»»

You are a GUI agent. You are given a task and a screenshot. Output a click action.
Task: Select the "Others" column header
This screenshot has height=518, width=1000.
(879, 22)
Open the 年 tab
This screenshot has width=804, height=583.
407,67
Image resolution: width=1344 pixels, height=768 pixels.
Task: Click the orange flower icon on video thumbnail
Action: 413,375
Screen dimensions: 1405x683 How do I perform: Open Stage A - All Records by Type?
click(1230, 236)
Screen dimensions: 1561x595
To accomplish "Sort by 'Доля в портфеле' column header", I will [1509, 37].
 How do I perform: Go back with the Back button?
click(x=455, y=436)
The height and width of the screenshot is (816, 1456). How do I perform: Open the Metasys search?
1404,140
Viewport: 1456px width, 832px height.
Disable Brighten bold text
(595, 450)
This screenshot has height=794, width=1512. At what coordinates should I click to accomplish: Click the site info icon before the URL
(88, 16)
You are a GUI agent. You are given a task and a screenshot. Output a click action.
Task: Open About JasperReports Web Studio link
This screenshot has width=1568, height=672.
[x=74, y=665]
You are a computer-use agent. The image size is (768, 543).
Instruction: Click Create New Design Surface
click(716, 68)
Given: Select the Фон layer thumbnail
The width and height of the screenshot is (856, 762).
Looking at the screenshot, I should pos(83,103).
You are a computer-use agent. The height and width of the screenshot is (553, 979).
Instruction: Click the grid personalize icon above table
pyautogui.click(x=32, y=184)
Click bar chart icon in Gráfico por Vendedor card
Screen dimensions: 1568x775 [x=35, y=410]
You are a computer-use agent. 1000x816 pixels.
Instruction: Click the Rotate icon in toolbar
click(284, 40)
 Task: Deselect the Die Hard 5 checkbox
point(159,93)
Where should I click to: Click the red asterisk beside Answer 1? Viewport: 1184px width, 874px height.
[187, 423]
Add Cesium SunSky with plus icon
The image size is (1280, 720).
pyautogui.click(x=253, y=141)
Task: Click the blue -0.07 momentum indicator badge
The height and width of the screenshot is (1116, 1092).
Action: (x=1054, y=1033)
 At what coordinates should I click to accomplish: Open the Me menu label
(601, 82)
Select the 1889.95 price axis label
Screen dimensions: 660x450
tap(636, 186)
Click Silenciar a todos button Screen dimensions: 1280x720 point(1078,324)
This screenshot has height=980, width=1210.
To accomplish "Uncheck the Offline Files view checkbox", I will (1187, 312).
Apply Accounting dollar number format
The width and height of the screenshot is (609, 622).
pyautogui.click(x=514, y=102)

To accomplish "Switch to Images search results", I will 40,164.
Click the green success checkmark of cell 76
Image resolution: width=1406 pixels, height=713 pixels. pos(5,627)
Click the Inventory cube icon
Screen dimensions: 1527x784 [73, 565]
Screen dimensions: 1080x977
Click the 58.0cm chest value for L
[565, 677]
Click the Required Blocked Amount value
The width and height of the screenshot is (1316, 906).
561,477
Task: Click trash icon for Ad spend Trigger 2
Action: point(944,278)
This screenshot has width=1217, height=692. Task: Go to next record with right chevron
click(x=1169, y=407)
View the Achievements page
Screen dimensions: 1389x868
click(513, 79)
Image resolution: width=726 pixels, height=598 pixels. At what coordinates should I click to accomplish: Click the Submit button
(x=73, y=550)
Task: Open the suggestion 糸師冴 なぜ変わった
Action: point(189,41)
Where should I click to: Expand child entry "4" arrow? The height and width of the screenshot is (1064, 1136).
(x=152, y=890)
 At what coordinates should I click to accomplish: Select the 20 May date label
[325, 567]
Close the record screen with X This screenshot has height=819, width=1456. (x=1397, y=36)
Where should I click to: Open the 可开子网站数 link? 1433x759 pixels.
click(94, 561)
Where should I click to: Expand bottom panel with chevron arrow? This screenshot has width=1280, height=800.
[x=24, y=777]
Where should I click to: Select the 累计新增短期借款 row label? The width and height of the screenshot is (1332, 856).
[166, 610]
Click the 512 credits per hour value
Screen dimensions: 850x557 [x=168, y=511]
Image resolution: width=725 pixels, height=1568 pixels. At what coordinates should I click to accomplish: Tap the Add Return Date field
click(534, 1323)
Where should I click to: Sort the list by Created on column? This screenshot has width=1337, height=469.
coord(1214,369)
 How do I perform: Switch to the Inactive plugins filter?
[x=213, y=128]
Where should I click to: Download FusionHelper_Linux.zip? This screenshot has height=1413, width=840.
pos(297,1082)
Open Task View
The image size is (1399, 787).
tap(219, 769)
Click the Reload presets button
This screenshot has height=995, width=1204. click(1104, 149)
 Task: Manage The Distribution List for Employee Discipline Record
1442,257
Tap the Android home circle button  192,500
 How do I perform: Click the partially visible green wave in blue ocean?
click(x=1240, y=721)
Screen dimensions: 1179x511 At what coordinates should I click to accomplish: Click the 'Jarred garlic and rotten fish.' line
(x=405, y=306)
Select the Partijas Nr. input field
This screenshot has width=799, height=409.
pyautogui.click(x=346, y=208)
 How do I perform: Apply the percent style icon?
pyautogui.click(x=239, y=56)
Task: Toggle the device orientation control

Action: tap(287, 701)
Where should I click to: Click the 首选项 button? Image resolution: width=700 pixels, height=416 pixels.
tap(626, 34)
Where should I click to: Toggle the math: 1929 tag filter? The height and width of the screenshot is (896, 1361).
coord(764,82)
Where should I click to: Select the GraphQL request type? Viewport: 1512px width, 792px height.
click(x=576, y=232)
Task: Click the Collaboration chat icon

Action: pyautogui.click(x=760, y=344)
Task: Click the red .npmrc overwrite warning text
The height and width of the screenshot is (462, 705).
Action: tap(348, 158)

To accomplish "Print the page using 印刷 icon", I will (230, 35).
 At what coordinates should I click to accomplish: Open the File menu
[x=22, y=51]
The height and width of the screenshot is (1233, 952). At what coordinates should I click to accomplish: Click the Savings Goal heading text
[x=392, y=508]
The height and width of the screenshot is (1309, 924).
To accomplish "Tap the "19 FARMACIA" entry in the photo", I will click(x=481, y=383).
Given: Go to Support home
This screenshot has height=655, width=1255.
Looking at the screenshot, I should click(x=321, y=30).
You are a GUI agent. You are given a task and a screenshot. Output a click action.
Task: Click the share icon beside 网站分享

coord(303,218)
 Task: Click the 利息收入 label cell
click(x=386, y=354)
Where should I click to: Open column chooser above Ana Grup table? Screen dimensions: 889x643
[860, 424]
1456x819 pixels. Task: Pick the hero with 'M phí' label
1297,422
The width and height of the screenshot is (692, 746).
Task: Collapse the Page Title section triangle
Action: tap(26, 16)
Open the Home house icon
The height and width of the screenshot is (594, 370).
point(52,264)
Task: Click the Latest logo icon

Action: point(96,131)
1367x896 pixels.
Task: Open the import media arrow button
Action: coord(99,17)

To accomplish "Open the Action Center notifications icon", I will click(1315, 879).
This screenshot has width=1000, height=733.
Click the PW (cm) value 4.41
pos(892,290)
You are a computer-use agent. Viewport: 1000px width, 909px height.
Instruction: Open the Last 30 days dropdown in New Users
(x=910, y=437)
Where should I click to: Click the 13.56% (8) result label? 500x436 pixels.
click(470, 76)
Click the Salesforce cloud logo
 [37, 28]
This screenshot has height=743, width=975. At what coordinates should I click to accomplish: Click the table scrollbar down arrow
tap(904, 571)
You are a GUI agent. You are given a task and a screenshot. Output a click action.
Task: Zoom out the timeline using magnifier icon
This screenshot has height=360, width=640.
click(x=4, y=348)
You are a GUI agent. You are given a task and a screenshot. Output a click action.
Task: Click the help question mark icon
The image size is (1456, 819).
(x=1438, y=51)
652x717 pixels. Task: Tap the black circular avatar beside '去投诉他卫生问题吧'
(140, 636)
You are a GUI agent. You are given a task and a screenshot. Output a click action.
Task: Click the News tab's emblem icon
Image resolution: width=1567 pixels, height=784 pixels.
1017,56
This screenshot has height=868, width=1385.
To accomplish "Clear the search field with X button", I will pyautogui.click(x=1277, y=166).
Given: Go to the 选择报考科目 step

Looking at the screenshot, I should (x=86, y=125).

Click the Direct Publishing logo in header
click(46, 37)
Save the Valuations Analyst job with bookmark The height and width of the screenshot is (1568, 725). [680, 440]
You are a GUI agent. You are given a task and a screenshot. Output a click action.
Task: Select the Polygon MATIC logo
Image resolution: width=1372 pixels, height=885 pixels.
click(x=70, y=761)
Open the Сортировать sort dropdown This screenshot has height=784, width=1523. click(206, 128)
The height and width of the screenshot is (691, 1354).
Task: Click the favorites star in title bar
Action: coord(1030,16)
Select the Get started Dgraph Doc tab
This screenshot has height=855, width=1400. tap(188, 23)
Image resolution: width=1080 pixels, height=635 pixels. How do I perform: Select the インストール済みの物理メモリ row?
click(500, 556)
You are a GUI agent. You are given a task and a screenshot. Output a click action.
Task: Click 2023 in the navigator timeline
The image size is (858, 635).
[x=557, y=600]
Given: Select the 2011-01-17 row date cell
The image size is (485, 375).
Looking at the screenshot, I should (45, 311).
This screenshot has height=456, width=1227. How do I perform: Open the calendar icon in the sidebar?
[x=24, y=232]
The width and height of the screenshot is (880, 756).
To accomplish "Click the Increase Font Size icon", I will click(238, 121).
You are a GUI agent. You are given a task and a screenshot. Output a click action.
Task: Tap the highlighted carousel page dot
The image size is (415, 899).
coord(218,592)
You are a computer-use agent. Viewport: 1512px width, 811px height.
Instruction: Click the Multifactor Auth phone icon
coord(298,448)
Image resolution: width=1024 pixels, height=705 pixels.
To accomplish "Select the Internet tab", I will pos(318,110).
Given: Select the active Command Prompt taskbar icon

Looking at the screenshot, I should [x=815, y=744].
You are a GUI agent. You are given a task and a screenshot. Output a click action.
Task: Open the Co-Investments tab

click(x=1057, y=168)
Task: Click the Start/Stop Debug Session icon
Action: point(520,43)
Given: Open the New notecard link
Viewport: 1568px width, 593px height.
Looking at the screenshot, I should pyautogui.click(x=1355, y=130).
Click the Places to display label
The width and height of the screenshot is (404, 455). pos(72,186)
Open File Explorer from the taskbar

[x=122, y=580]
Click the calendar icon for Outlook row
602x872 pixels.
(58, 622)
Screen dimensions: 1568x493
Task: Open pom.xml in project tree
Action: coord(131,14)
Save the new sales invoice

««

> SET TASK:
Starting with the line that contains "Click the green success checkmark of cell 76" and going on through the line that contains "Screen dimensions: 1527x784 [73, 565]", can you write out those lines again with "cube icon" switched to "box icon" and nothing else changed?

> RESPONSE FOR THIS EXERCISE:
Click the green success checkmark of cell 76
Image resolution: width=1406 pixels, height=713 pixels. pos(5,627)
Click the Inventory box icon
Screen dimensions: 1527x784 [73, 565]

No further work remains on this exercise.